Dans les milieux concernés, à commencer par Suisse Tourisme, c’est le nom de code officieux – utilisé discrètement, sans doute par peur de vendre trop tôt la peau de l’ours. Le nouveau Musée Chaplin, qui ouvre ses portes au public ce dimanche 17 avril, serait un Graceland local. Il existe une similarité : le lieu de vie de l’artiste mondialement connu devient le cocon d'une déambulation ludique, familiale, touristique.
Le surnom de Graceland pose une ambition. La demeure d’Elvis Presley accueille environ 600 000 visiteurs par an. A Corsier-sur-Vevey, dans le parc du manoir de Ban, les responsables du Chaplin’s World by Grévin escomptent 300 000 curieux en temps ordinaire, dont deux tiers venant de l’étranger.
C’est élevé. Vedette des musées romands, le Musée Olympique de Lausanne a annoncé «près de» 300 000 visiteurs en 2015. La star nationale, le Musée des transports de Lucerne, frise les 525 000 clients. Et le populaire Château de Chillon draine 375 000 touristes par an. Grévin, filiale de la Compagnie des Alpes, qui possède le Parc Astérix et le Futuroscope, fixe la barre plutôt haut pour le nouveau musée.
Son directeur, Jean-Pierre Pigeon, l’assure : l’objectif est «tout à fait atteignable». Il renchérit : «Je suis chaque jour impressionné par la popularité intacte, et considérable, de Chaplin. Voyez ses fans sur Facebook, près d’un million pour la page officielle. Et c’est un personnage multiple, que l’on peut faire évoluer en plusieurs directions.»
Le site est prêt, promettent les responsables. Il peut accueillir jusqu’à 3500 personnes par jour, en grappes de 60 à 80 curieux admis toutes les 15 minutes dans la nouvelle construction, à côté du manoir. Il comprend 240 places de parc par îlots autour du site et deux zones de débarquement pour les cars - constructions accompagnées d'une forte hausse de la fréquence des transports publics ; les canaux pour acheminer les visiteurs se sont développés, la route d’accès a été refaite. Il s’y ajoute l’hôtel Modern Times, ouvert en mars, qui, non loin, offre 138 chambres et suites.

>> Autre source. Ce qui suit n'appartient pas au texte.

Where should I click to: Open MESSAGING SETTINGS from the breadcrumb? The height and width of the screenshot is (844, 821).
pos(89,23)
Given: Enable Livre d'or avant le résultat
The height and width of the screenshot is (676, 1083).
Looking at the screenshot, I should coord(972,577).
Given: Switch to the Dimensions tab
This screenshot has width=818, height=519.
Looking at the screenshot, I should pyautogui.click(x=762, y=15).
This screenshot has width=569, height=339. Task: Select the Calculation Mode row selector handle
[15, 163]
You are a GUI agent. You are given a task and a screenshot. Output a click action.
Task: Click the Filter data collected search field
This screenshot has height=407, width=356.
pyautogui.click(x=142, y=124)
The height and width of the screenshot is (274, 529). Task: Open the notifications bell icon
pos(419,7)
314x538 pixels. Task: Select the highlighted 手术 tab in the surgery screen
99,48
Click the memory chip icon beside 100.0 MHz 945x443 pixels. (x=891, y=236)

Sans conteste, dans la région, après 16 années de suspense, la curiosité sera vive, et les premiers mois, le musée ne devrait pas désemplir. Jean-Pierre Pigeon l’admet, il vivra «une montée un peu artificielle au début. Le défi sera les années 2018 et 2019.» Et pour le relever, les tours opérateurs joueront un rôle majeur. La demeure de Chaplin s’ajoute au parcours local, à commencer par le produit d'appel, le Château de Chillon, ainsi que L’Alimentarium et Nest, le nouveau musée Nestlé qui ouvre en juin, sans oublier les chocolatiers de Cailler à Broc. En outre, Grévin mise sur ses antennes à Montréal et en Corée pour drainer des curieux.

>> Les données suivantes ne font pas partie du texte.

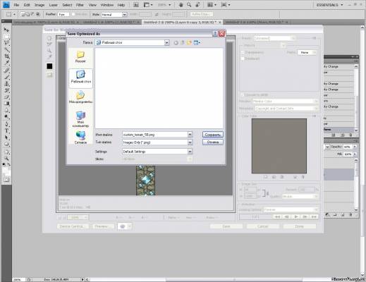This screenshot has height=282, width=366.
Task: Open My Computer shortcut
Action: pos(80,119)
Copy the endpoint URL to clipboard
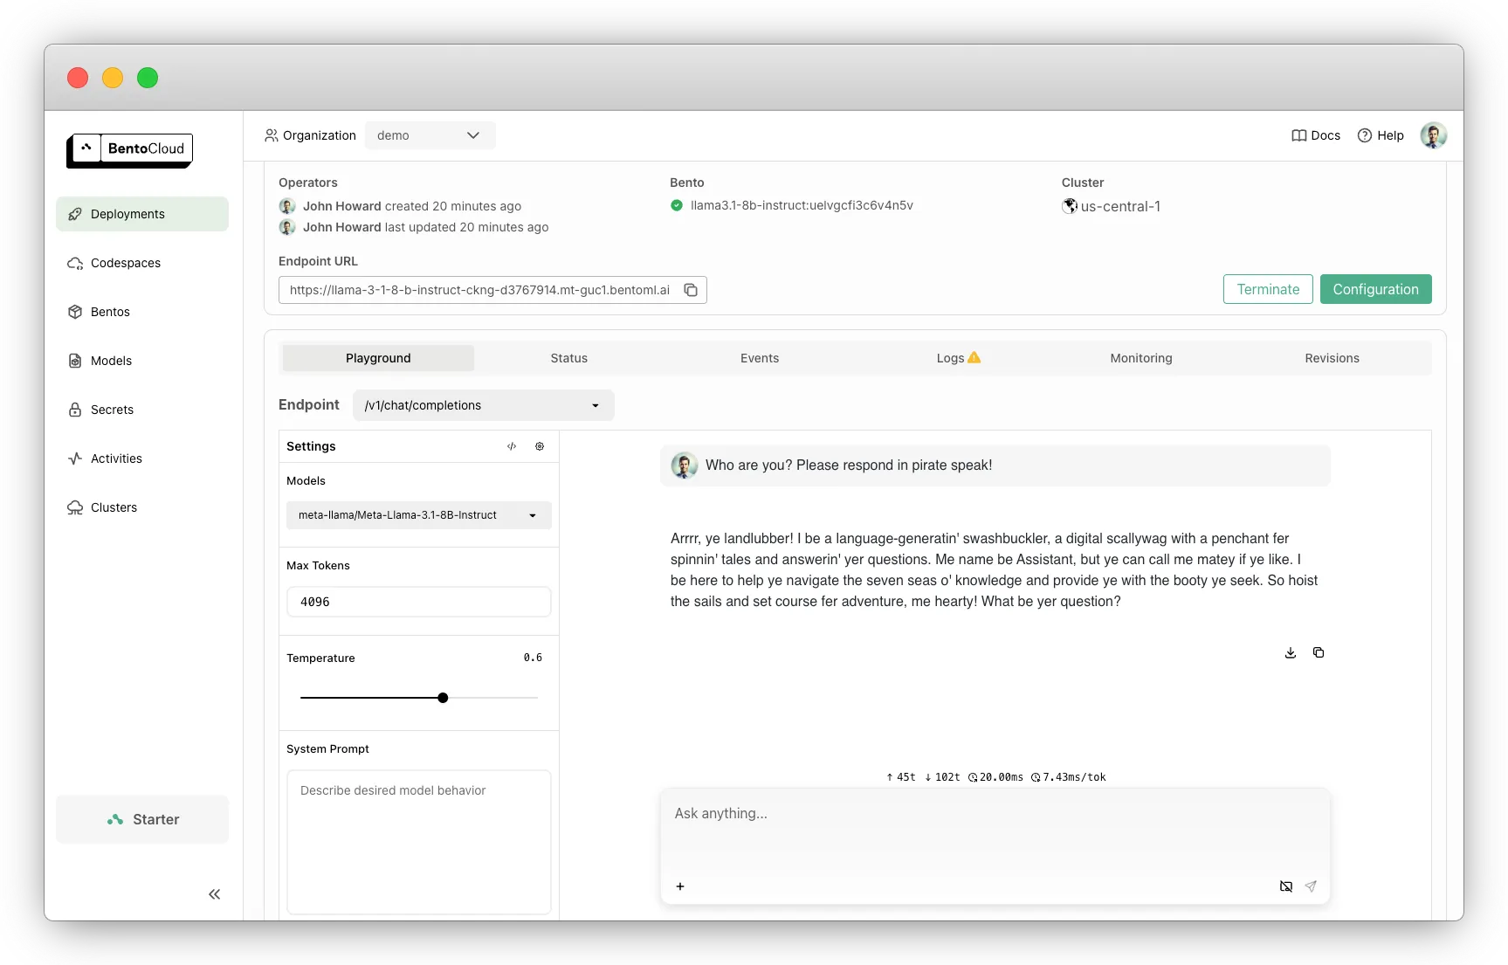The image size is (1508, 965). (691, 290)
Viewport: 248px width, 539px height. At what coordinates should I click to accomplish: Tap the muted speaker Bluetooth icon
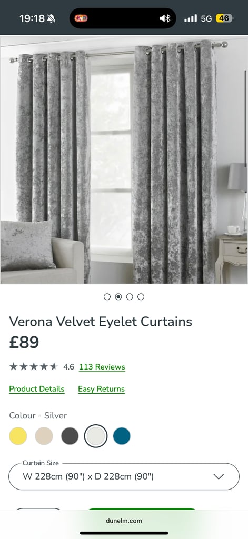(x=165, y=18)
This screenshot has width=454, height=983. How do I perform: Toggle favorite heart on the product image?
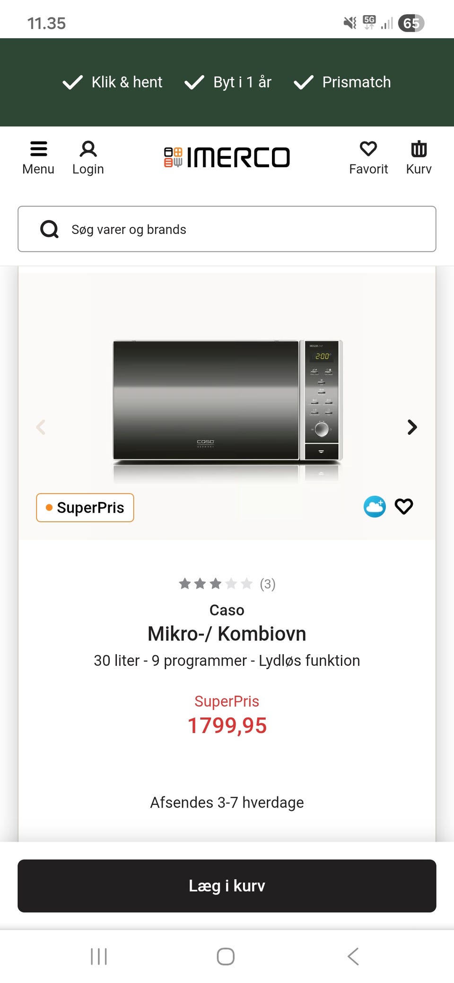[404, 507]
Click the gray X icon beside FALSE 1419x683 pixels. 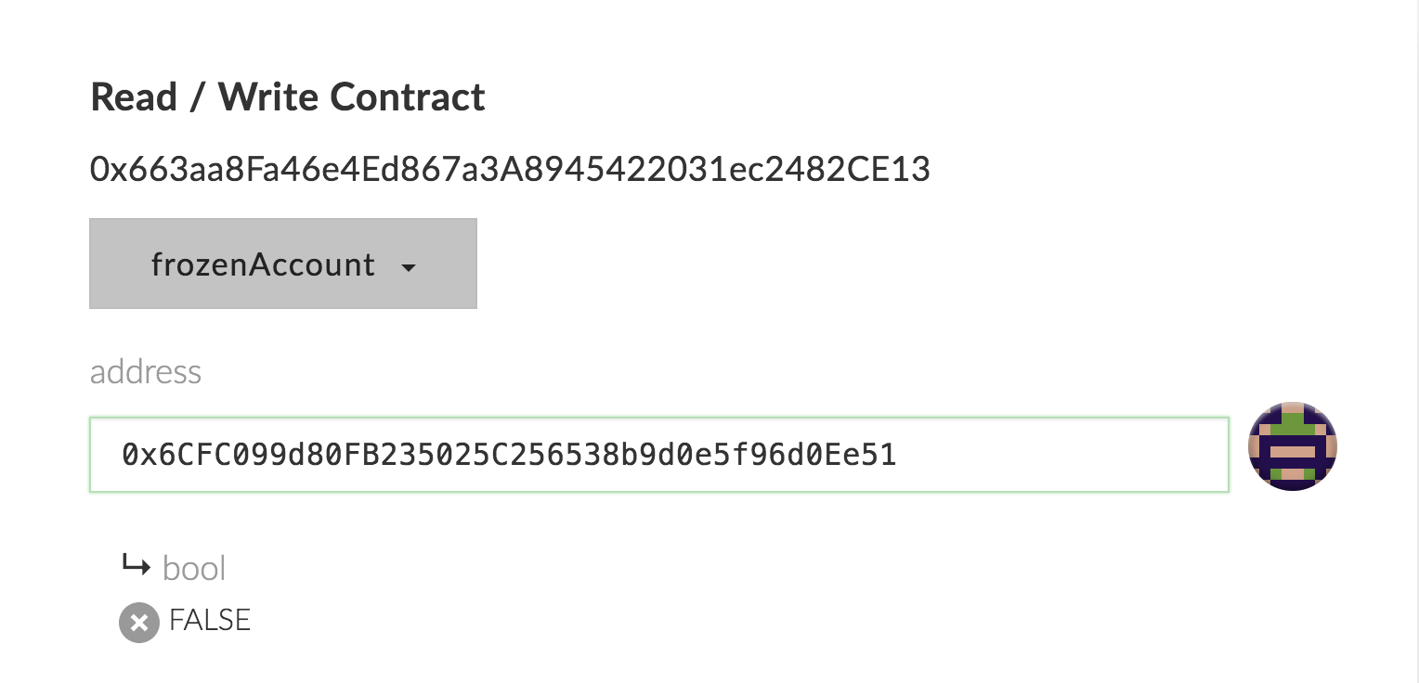tap(138, 623)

Vice-directeur de Montreux Vevey Tourisme, Grégoire Chappuis le garantit: «Nous nous préparons depuis cinq ans, notre industrie touristique est prête». Il pronostique, lui, «une montée en puissance». Chillon «a atteint son paroxysme en termes de fréquentation». Dès lors, de nouvelles offres se révèlent bienvenues. «Les monuments historiques se trouvent sur bien des sites dans le monde. Un musée sur Chaplin, comme sur l'olympisme, est une offre unique au monde.» Grégoire Chappuis n'a aucun doute sur les objectif que s’assigne Grévin, «le produit est solide».

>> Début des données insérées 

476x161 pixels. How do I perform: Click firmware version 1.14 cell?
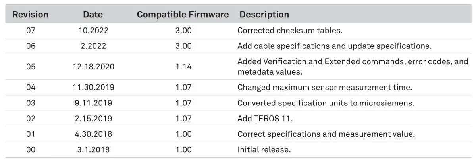pos(183,67)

Ce nouvel appétit touristique sur la Riviera, où le Festival de Montreux va fêter ses 50 ans, finira-t-il par provoquer une nouvelle concurrence à Lausanne, sur son flanc oriental ? A la tête de Lausanne Tourisme, Steeve Pasche ne se laisse pas ébranler. «Nous avons nos propres nouveautés, deux grandes offres à venir...». C’est-à-dire Aquatis, un musée dévolu aux écosystèmes d’eau douce, qui ouvrira au printemps 2017 au terminus nord du M2 (Croisettes), et qui vise une fréquentation proche du Chaplin's World ; ainsi que le pôle muséal vers la gare, dès 2019. «Lausanne a un tourisme d’affaires à plus de 65 %. Tout ce qui enrichit le domaine culturel dans la région nous enchante.»
Avec la Riviera, il «peut y avoir concurrence sur des courts séjours» ; mais par exemple, pour les virées urbaines du type d’un week-end, les stratèges du tourisme sont convaincus que Lausanne et la Riviera offrent des créneaux intéressants, encouragés par les brefs temps de déplacement. De quoi rêver à une ruée vers Chaplin, qui rejaillisse sur l'ensemble de la région.